The carbon removal industry is still in its infancy and will require significant effort to scale up. But this is difficult in practice - for example, research shows that in the more mature carbon capture and storage market, 78% of large-scale projects have been cancelled or put on hold because of challenges with funding and economic feasibility. Even for CDR plants that are under development, there are reasons for concern. There are worries that the DAC 1 facility (a joint project by Carbon Engineering and Occidental Petroleum), touted to be the world's largest DAC facility when it is fully operational in 2024, will actually use the carbon it captures to pump more oil out of the ground. Climate advocacy groups warn that carbon removal facilities partnering with oil and gas companies are only using DAC technology to increase the efficiency of their extraction business.
Meanwhile, the nature vs tech CDR debate has been reignited. A new study identifies terrestrial biomass as the greatest opportunity for carbon removal and storage in the near term, claiming 287 gigatonnes of untapped carbon storage (over eight times total carbon emissions last year). Others think we should not pretend planting trees is a permanent climate solution. But research using life cycle analysis suggests that both natural and technological approaches have benefits and the specific aim of carbon removal should guide the choice of the approach used. For consistent removal of CO2 over longer time horizons, afforestation/reforestation and mangrove restoration have the lowest environmental impacts, but for large and quick CO2 removal, technological approaches (enhanced weathering, DAC and BECCs) have a similar or lower impact.

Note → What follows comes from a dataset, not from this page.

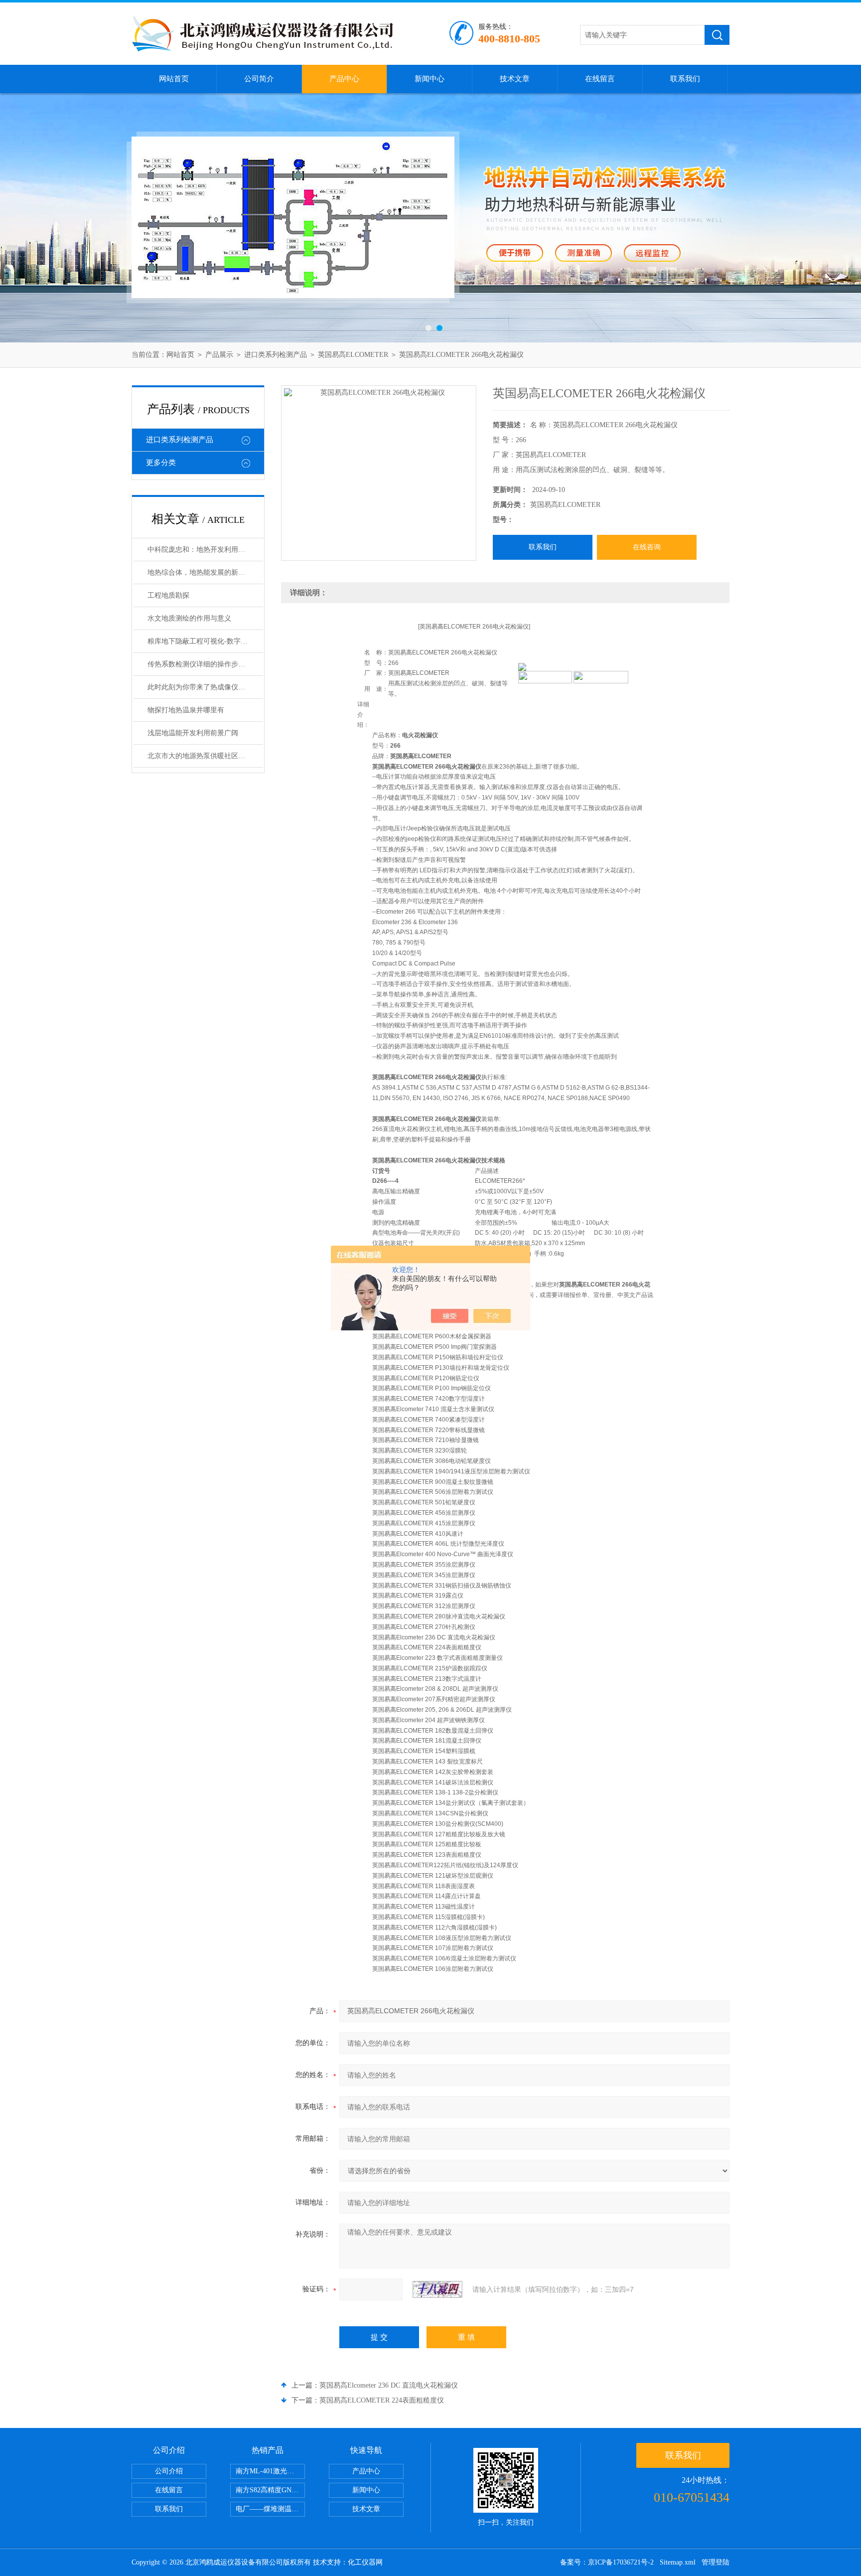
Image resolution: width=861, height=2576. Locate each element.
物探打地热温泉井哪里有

There have also been new developments in the quest to store carbon in concrete - just as new data finds that CO2 emissions from cement production have doubled in the last 20 years. One study suggests CO2 mineralisation in recycled concrete aggregates in Europe could permanently store up to eight million tonnes of CO2 a year. Anothersuggests that retrofitting cement plants with oxyfuel (burning fuel using pure oxygen) and using biomass as an alternative fuel can result in plants reaching negative emissions. The US Department of Energy has even provided a USD 3.5 million grant for a studyfocused on a direct air capture and utilisation system that can remove 5,000 tonnes of CO2 from ambient air each year and permanently mineralise it in concrete products.
Some more controversial CDR and geoengineering approaches have also been reported. A new research programme at the Innovative Genomics Institute, supported by a USD 11 million commitment from the Chan Zuckerberg Initiative, seeks to use CRISPR genome editing to enhance the natural ability of plants and soil microbes to both capture and store carbon from the atmosphere.
And finally, a group of MIT researchers is exploring the feasibility of fighting climate change with a raft of "space bubbles" - collectively covering an area roughly the size of Brazil - that would float above the Earth to reflect the sun's rays. The MIT researchers suggest this approach could have advantages over other earth-bound geoengineering proposals that pose risks to ecosystems, but stress that the proposal was designed to supplement not replace current climate change mitigation efforts.